Gubernur Jateng Ganjar Pranowo mengaku sudah memiliki skenario untuk mempercepat vaksinasi terhadap warganya ketika ada tambahan lagi vaksin dari pusat. Karena ada informasi bahwa vaksin dari pusat akan turun pada September atau Oktober dalam jumlah besar.
“Kami sudah siapkan seluruh faskes termasuk kantor desa/kelurahan sebagai tempat vaksinasi. Saya sudah komunikasikan dengan kades-kades itu dan mereka semuanya siap, termasuk komunikasi dengan TNI dan Polri, agar kantor Koramil,Polsek bisa dipakai, supaya tidak menimbulkan kerumunan,” jelasnya.
Ia menegaskan akan terus melakukan percepatan dalam distribusi vaksin. Setiap vaksin datang, akan langsung didistribusikan ke kabupaten/kota di Jawa Tengah.
“Kami sudah komunikasi dengan menteri kesehatan agar vaksinasi di Jateng dilakukan akselerasi. Jadi masih panjang sekali, maka kami minta pemerintah pusat melakukan percepatan dan kami di daerah siap eksekusi,” ucapnya.

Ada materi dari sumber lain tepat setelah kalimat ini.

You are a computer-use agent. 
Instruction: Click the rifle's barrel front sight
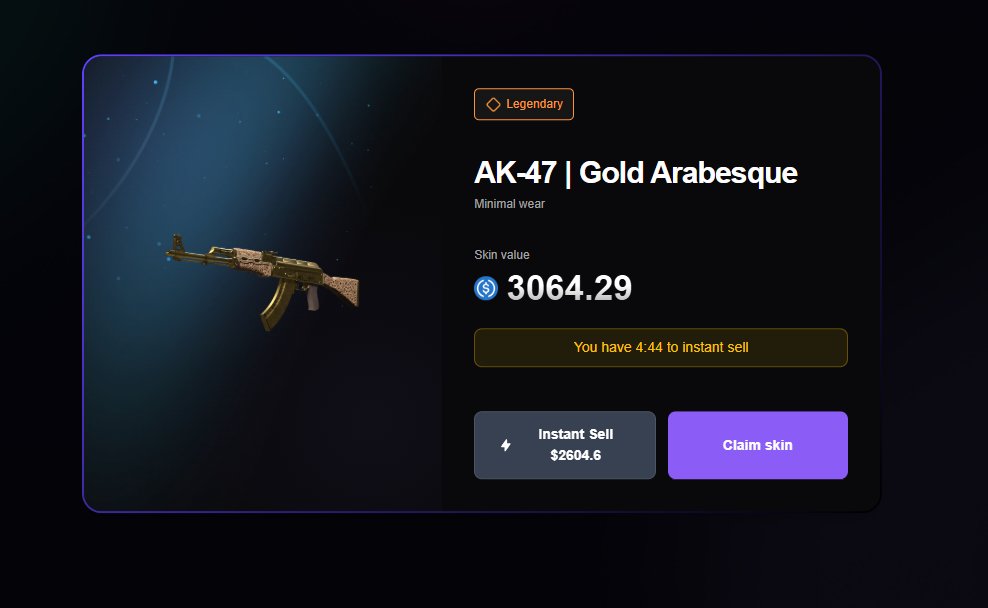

Di sisi lain, dia meminta agar daerah mengisi aplikasi smile.karena kalau tidak maka stok vaksin di daerah dinyatakan masih banyak. Ia meminta daerah memperhatikan hal tersebut.
“Saya minta vaksinasi diprioritaskan untuk para lansia. Saat ini di beberapa daerah sudah mulai kebut vaksinasi untuk pelajar, tapi lansia dan pralansia dulu diprioritaskan,” ucapnya.